Research presented at the American Psychological Association’s annual convention found that many men aged 18 to 65 have used bodybuilding supplements and have been taking them so frequently that they may have an emerging eating disorder.

"These products have become an almost ubiquitous fixture in the pantries of young men across the country and can seemingly be purchased anywhere and everywhere — from grocery stores to college book stores," Dr. Richard Achiro, of the California School of Professional Psychology at Alliant International University, Los Angeles, who presented the research, said in a press release. "The marketing efforts, which are tailored to addressing underlying insecurities associated with masculinity, position these products perfectly as a 'solution' by which to fill a void felt by so many men in our culture."
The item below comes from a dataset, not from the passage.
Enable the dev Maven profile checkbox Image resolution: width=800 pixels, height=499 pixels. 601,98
Bodybuilding supplements are incredibly easy to find: Go to any GNC store and there they’ll be; they sell super protein bars in gas stores; the most cursory of searches on the Internet brings up a mind-numbing amount of supplements to choose from. And ask any trainer or fitness expert: After a hard workout, your body will need to replenish, and in this world of now, now, now, taking a supplement instead of getting nutrients through your daily diet is a much more appealing prospect.
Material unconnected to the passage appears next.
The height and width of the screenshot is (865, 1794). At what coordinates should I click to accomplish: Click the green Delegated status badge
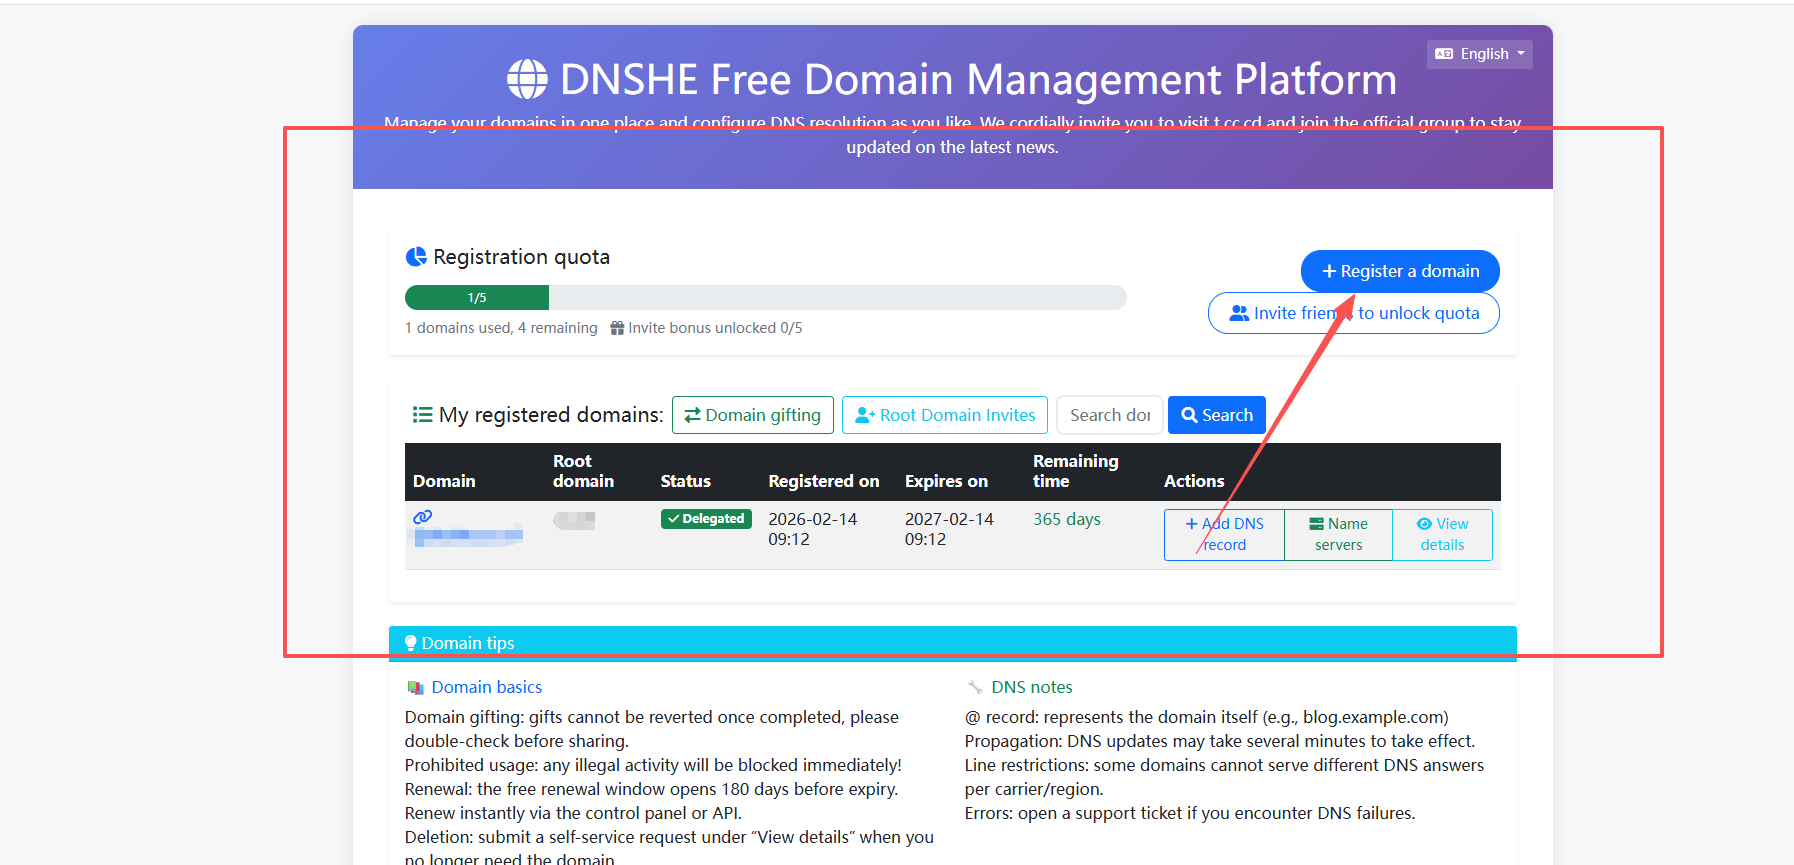coord(706,519)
For the research, 195 men aged 18 to 65 were recruited. The men stated that they had taken a legal appearance or performance-enhancing supplement — whey protein, creatine, and the like — within the past 30 days and exercised for fitness or appearance-related reasons more than twice a week. They also completed an online survey dealing with subject matter like supplement use, self-esteem issues, body image, general eating habits, and gender role conflicts, which is the idea that one is not living up to the strict limitations of masculinity dictated by modern culture.
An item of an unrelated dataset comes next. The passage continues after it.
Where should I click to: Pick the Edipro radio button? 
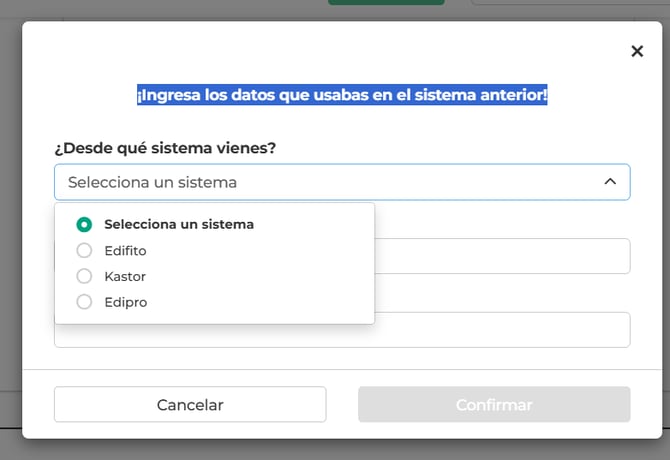tap(84, 302)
Of those 195 men, 40 percent indicated that their use of supplements increased over time, with 22 percent stating that they replaced a daily meal with a supplement that wasn’t recommended as a meal replacement. Twenty-nine percent of those men said they were concerned about their supplements use, while eight percent said they’d been told by a physician to cut back on supplements and three percent had actually been put into the hospital because of over-supplementing.

"The most critical implication for these findings is to put risky/excessive legal supplement use on the map as an issue facing a significant number of men," Achiro said.

The researchers determined that the misuse of supplements may be from a combination of factors: body dissatisfaction, low self-esteem, and gender conflict issues. "Body-conscious men who are driven by psychological factors to attain a level of physical or masculine 'perfection' are prone to use these supplements and drugs in a manner that is excessive and which was demonstrated in this study to be a variant of disordered eating," Achiro added.